Selected passage -
---

What is an ARDS Course?

The Association of Racing Driving Schools, which are situated at most of the race circuits in the UK, run one-day courses which include theory tests of your basic knowledge of motor sport (flag signals for example) and a practical 'test' of your ability to drive safely around a circuit.

On the assumption that you pass your ARDS course and your GP (this can be conducted at your unit Med Centre) is happy with your physical condition, you can then apply to the MSA for your National B Race Licence. When you get your licence, you will also get a printed copy of the MSA Year Book (commonly called the Blue Book).

Safety Equipment

You will be required to have the correct safety clothing (overalls, gloves, FHR, helmet) once you start racing (you won't need these for the ARDS test).  The standards required are reviewed each year, so please make sure you are buying equipment that will meet the current and future requirement.  Section K of the Blue Book details the regulations.

---

Data in this exercise -
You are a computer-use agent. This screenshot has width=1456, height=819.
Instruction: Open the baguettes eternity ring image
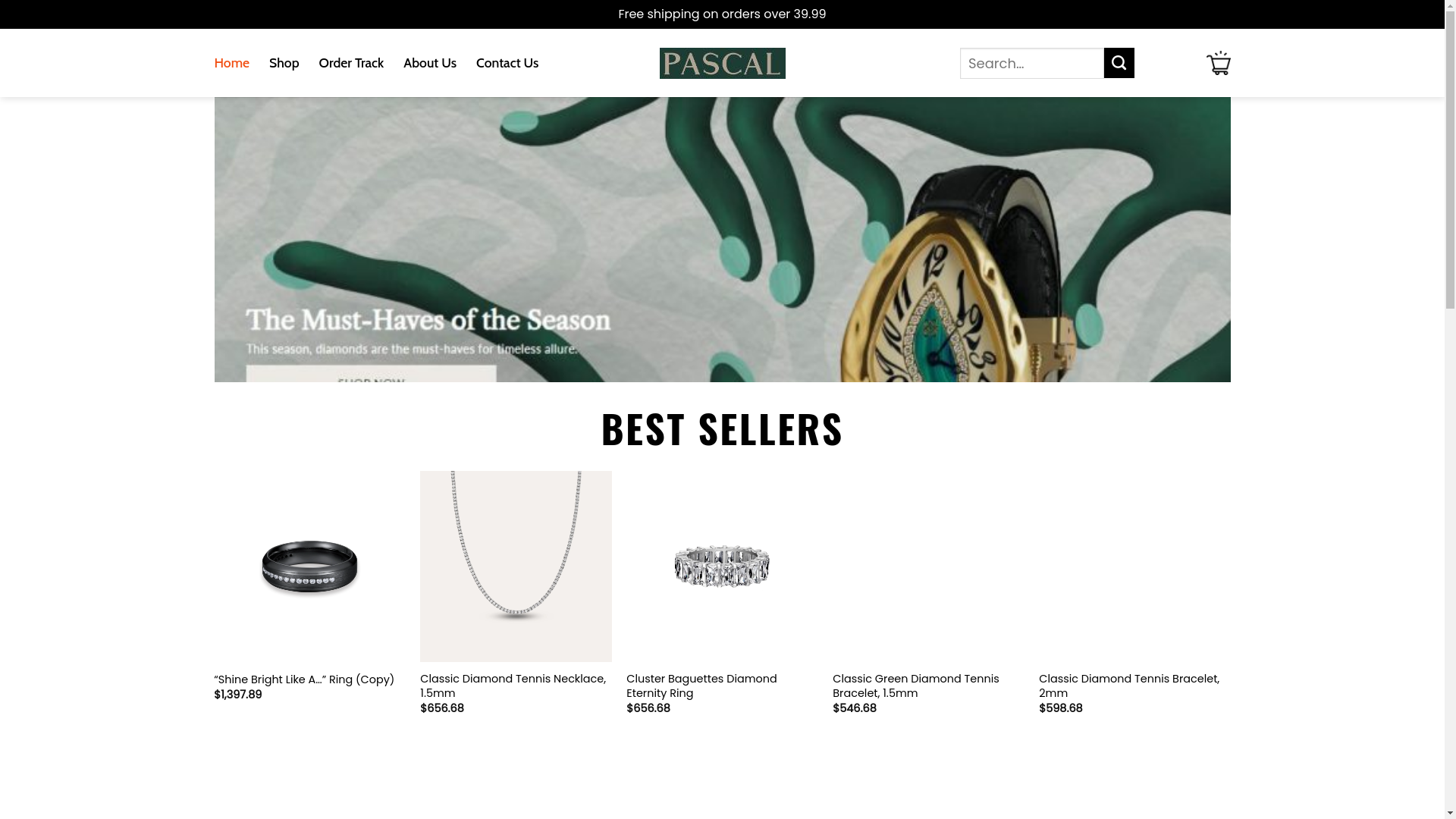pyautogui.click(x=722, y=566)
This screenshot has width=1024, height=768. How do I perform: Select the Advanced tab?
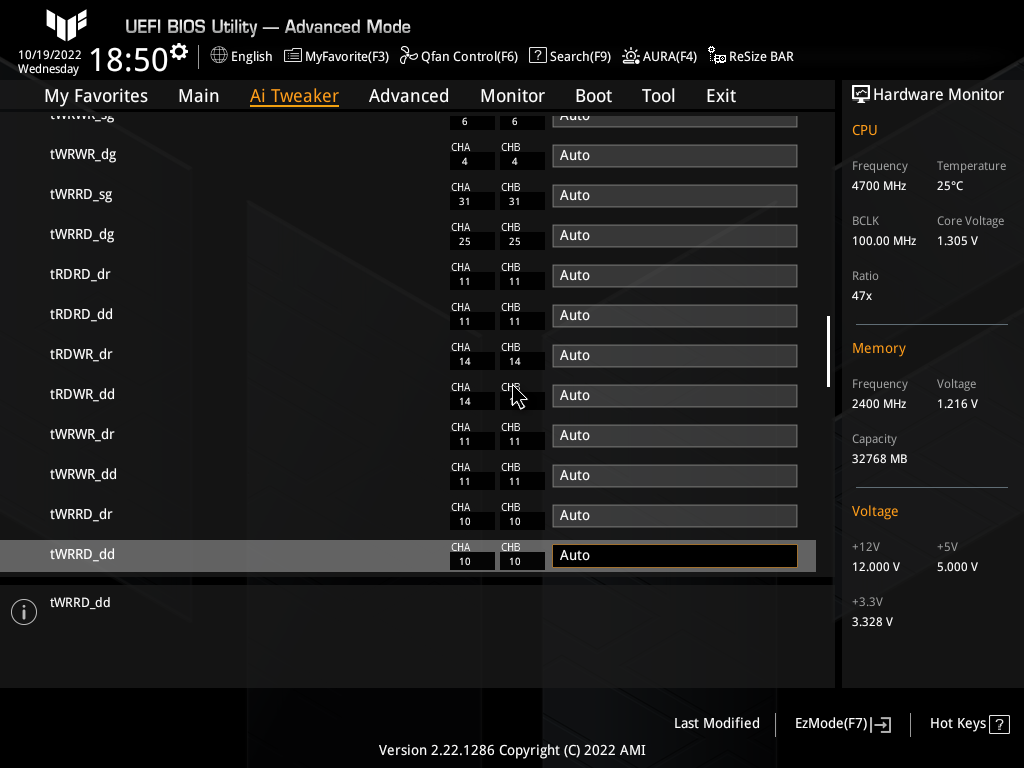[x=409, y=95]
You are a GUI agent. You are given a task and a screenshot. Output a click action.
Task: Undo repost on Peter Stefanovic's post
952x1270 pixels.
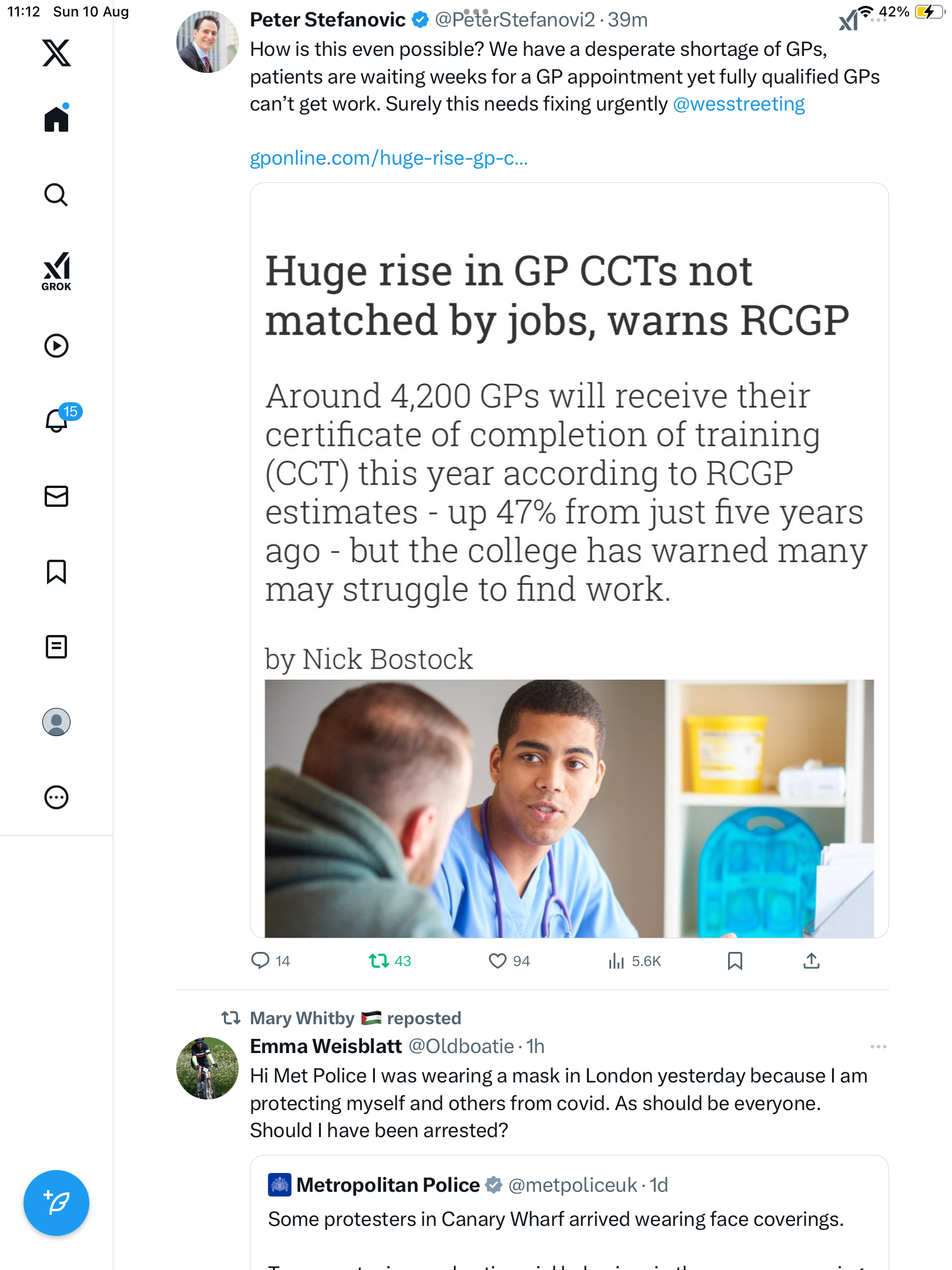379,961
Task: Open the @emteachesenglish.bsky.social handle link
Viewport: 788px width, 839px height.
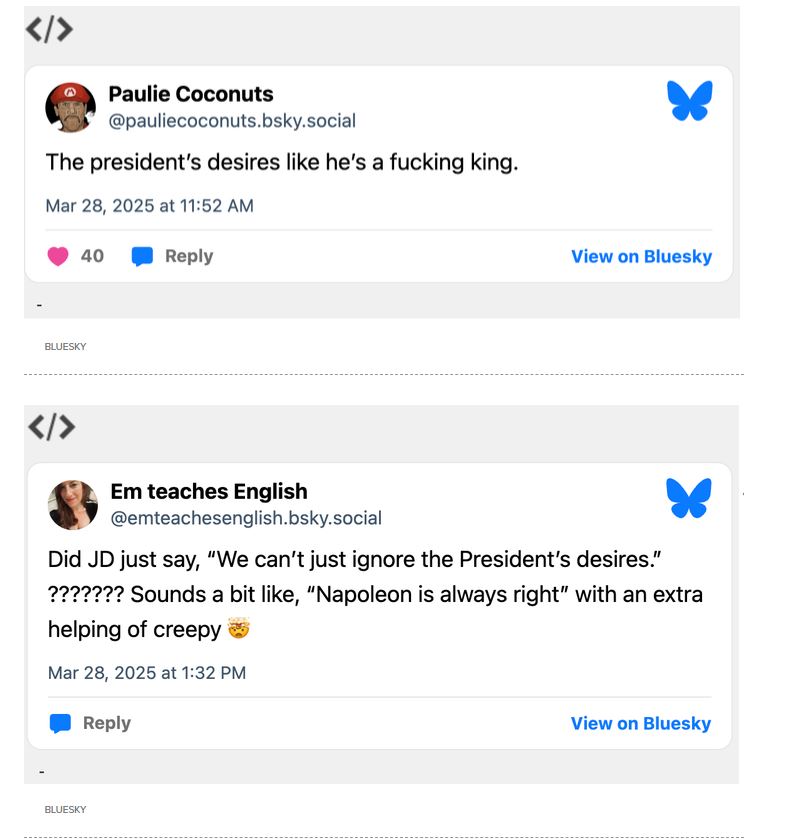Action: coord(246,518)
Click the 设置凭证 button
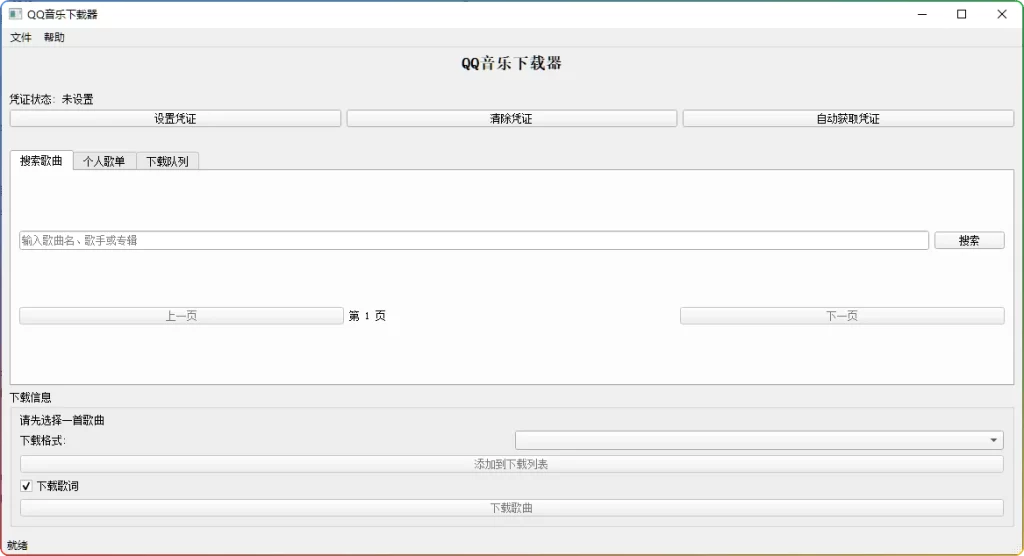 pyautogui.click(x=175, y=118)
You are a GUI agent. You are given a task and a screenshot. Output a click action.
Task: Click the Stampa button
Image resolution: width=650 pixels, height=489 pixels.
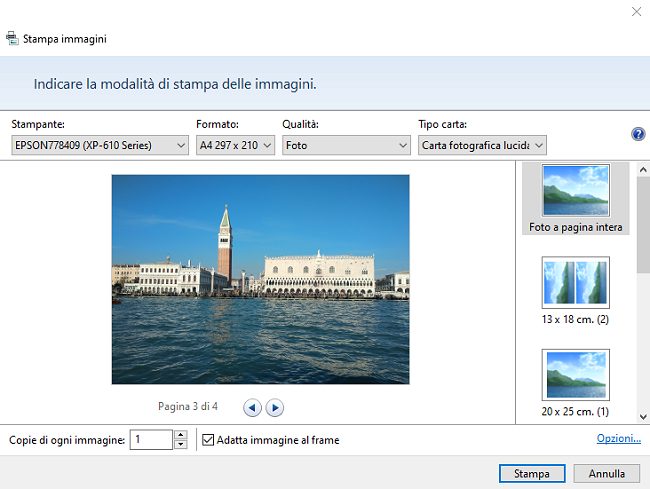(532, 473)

---

Goals -
A – Repeat all six rows word for word, from the first to the last, and leave the pictures out.
B – Continue the passage on getting a race licence, starting after its final sentence.
The rows and the passage on race licences come from separate sources.

Outputs for the tasks -
A –
You are a computer-use agent. This screenshot has width=1456, height=819.
Instruction: Open the baguettes eternity ring image
pyautogui.click(x=722, y=566)
This screenshot has width=1024, height=768. How do I perform: Select the Advanced tab?
[x=409, y=95]
You are a GUI agent. You are given a task and a screenshot. Output a click action.
Task: Undo repost on Peter Stefanovic's post
952x1270 pixels.
379,961
Task: Open the @emteachesenglish.bsky.social handle link
Viewport: 788px width, 839px height.
Action: coord(246,518)
Click the 设置凭证 button
 pyautogui.click(x=175, y=118)
You are a GUI agent. You are given a task and a screenshot. Output a click action.
Task: Click the Stampa button
Image resolution: width=650 pixels, height=489 pixels.
(532, 473)

B –
Your Car

Perhaps you already have a track day car that you have gradually converted to race specification, but if not there are two main options. You could either build a car to regulations, whether from scratch or by converting a road car.  Alternatively, there are always plenty of race cars available for sale secondhand.  Have a look on Pistonheads, Paddock42.com, Race Demand, Race Cars Direct, Motorsport Ads and even eBay.co.uk.

You will then need to ensure that it conforms to the AFRC Regulations.